Otoritas Jasa Keuangan (OJK) menjatuhkan sanksi administratif berupa denda senilai total Rp 86,26 miliar kepada 100 pihak di sektor pasar modal hingga 29 Juni 2026.
Kepala Eksekutif Pengawas Pasar Modal, Keuangan Derivatif, dan Bursa Karbon OJK Hasan Fawzi mengatakan sanksi tersebut merupakan bagian dari upaya penegakan ketentuan dan perlindungan konsumen di sektor Pasar Modal, Keuangan Derivatif, dan Bursa Karbon (PMDK).
OJK juga menjatuhkan satu sanksi pencabutan izin, satu sanksi pembatalan Surat Tanda Terdaftar (STTD), enam sanksi pembekuan izin, sembilan sanksi peringatan tertulis, serta delapan perintah tertulis.
Kemudian, Hasan juga melaporkan Indeks Harga Saham Gabungan (IHSG) ditutup di level 5.643,19 pada akhir Juni 2026 atau terkoreksi 7,90 persen secara bulanan dan 34,74 persen secara tahunan.

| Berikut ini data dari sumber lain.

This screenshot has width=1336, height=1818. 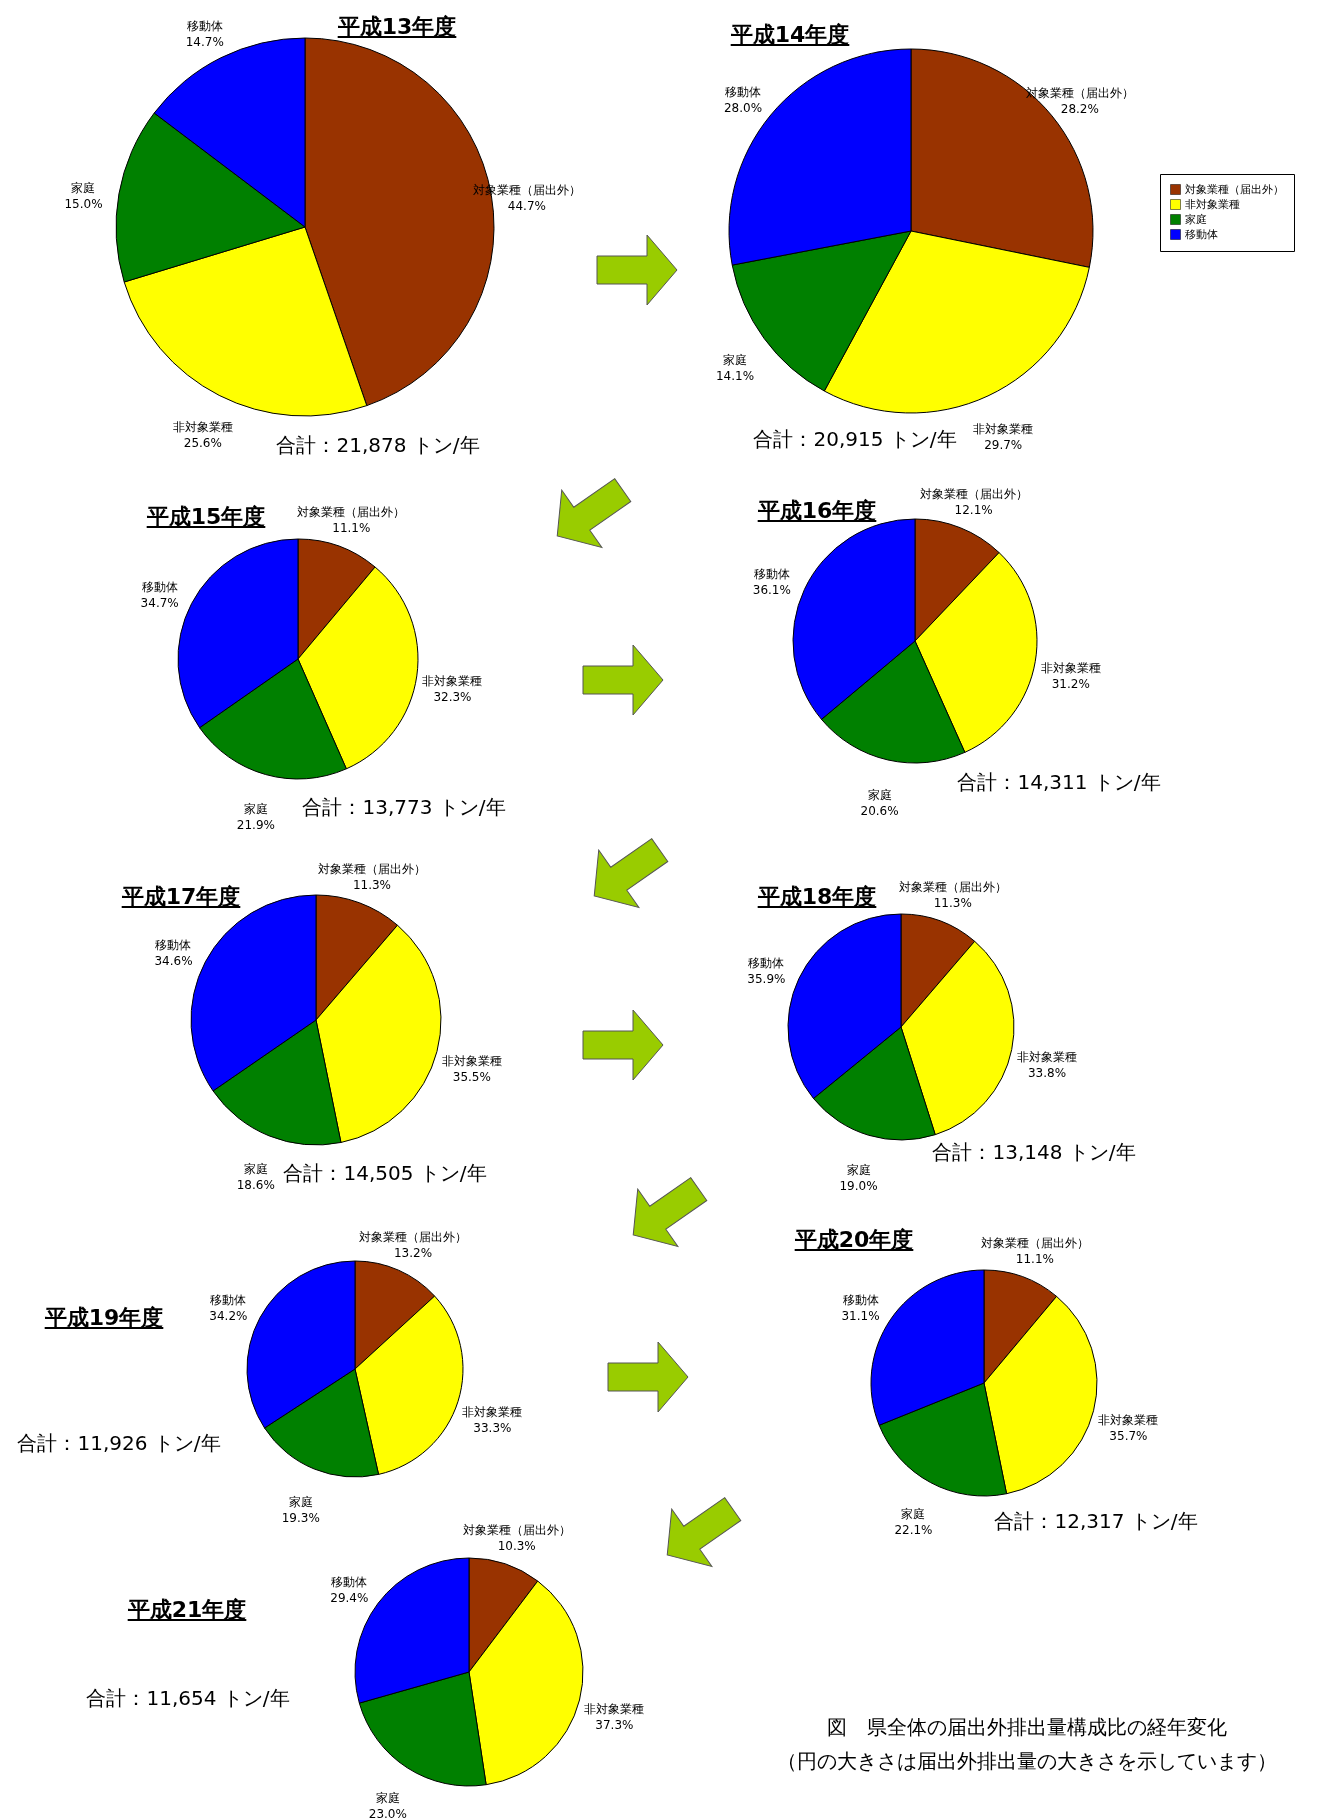 What do you see at coordinates (1004, 444) in the screenshot?
I see `data-label: 29.7%` at bounding box center [1004, 444].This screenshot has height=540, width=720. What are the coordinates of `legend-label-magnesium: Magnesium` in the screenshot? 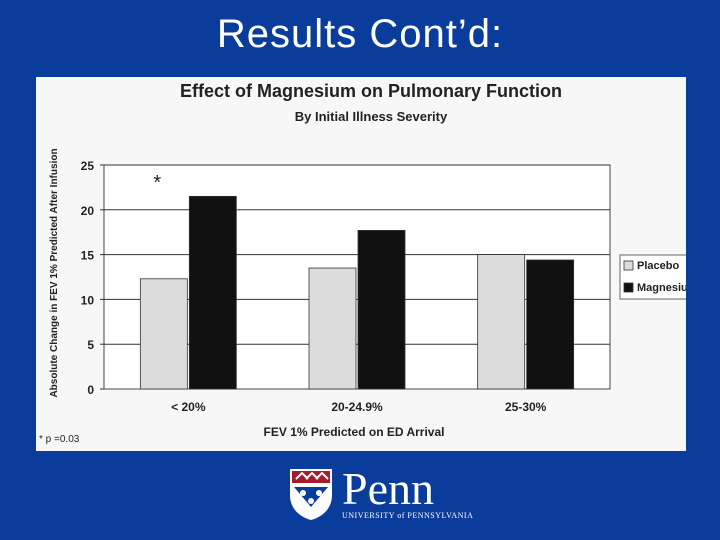 It's located at (662, 288).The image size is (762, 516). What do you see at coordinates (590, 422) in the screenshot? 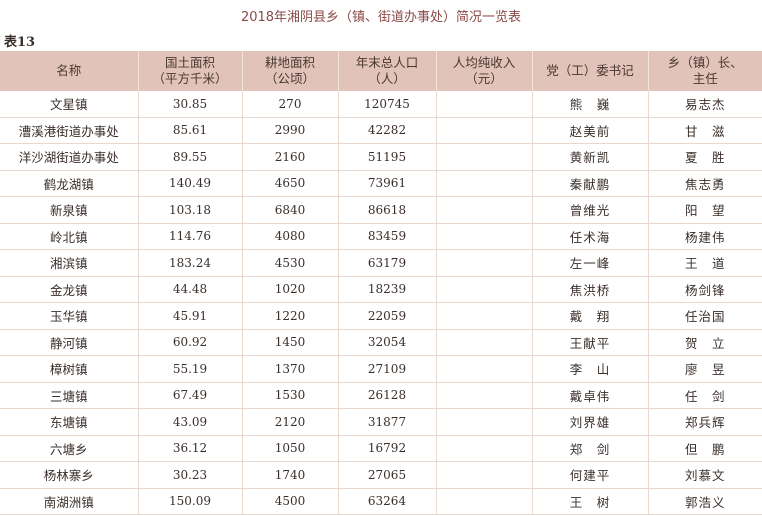
I see `cell-secretary: 刘界雄` at bounding box center [590, 422].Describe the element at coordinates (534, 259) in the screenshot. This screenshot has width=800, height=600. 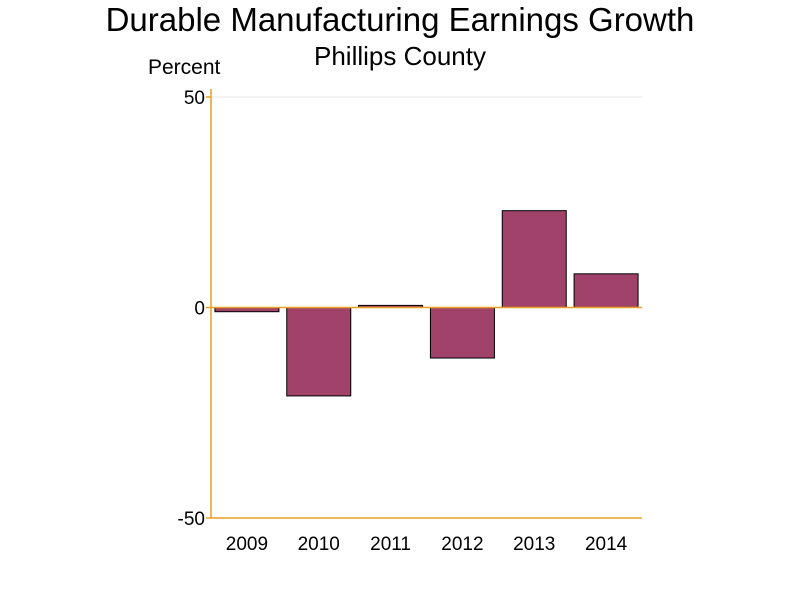
I see `bar-2013` at that location. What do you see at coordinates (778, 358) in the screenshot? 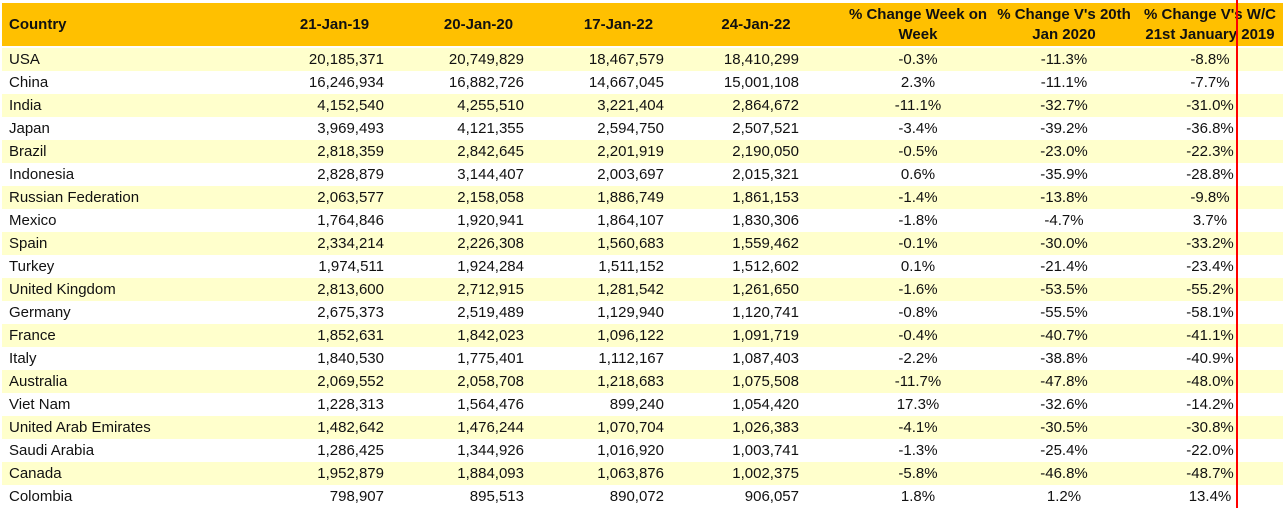
I see `cell-24-jan-22: 1,087,403` at bounding box center [778, 358].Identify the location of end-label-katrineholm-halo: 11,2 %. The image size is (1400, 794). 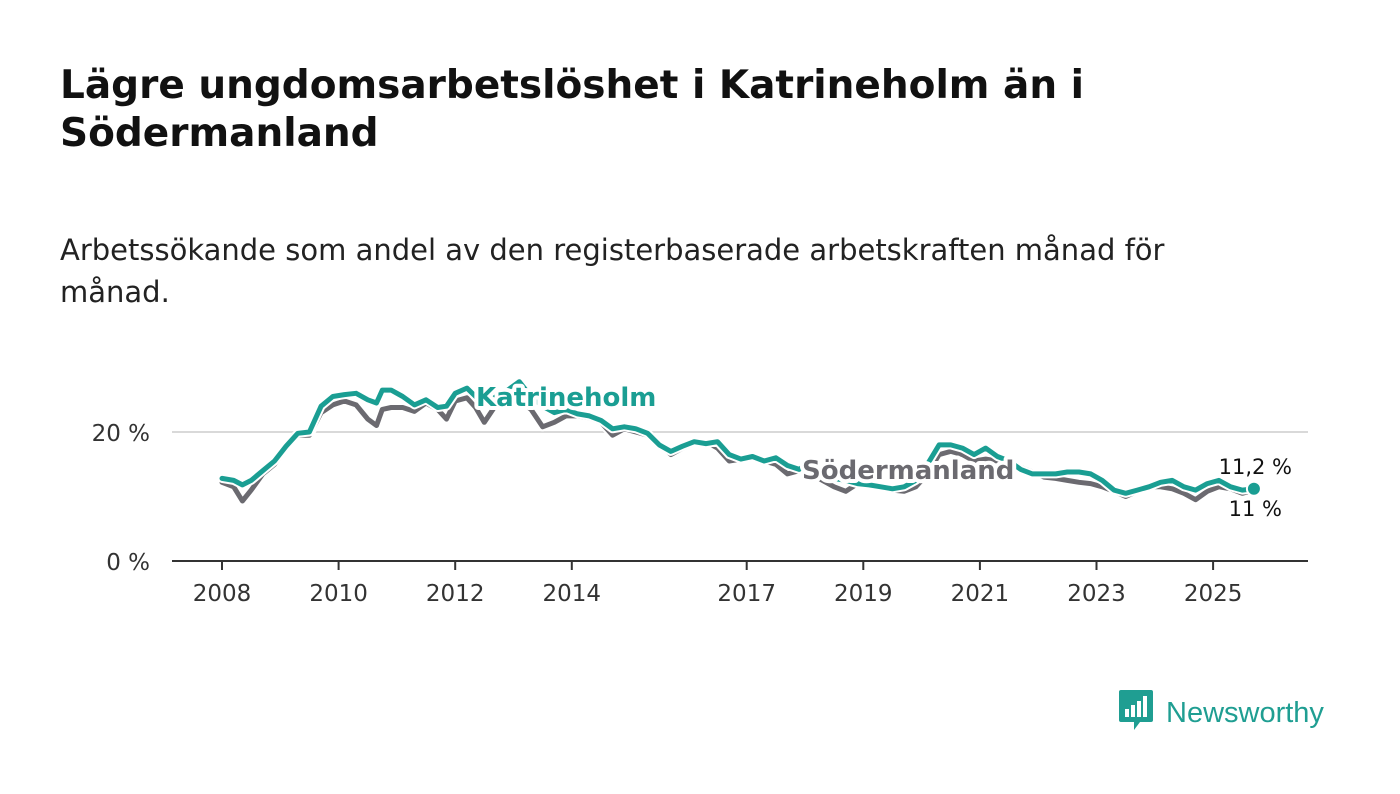
(1256, 467).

“Namun memasuki awal Juli 2026 ini, tekanan di pasar terpantau mereda dan akan terus kita cermati perkembangannya ke depan,” ucap Hasan.
Di tengah dinamika tersebut, Hasan pun menilai ketahanan dan likuiditas pasar modal domestik tetap terjaga. Hal itu tercermin dari rata-rata nilai transaksi harian (RNTH) di pasar saham yang mencapai Rp 22,23 triliun, sedikit lebih rendah dibandingkan Rp 22,86 triliun pada Mei 2026.
“Investor asing pada periode membukukan net sales di saham, senilai Rp 19,63 triliun,” lanjut Hasan.
Di pasar obligasi, OJK mencatat Indonesia Composite Bond Index (ICBI) berada di level 429,85 pada Juli 2026 atau terkoreksi 1,69 persen secara bulanan. Meski demikian, minat investor asing terhadap Surat Berharga Negara (SBN) tetap menunjukkan tren positif, yang tercermin dari aksi net buy sebesar Rp 22,43 triliun secara month-to-date.
“Tercatat penambahan sebanyak 1,21 juta investor month to month di bulan Juni 2026, sehingga total jumlah investor telah mencapai angka 28,96 juta atau telah tumbuh 42,22 persen year-to-date,” imbuh Hasan.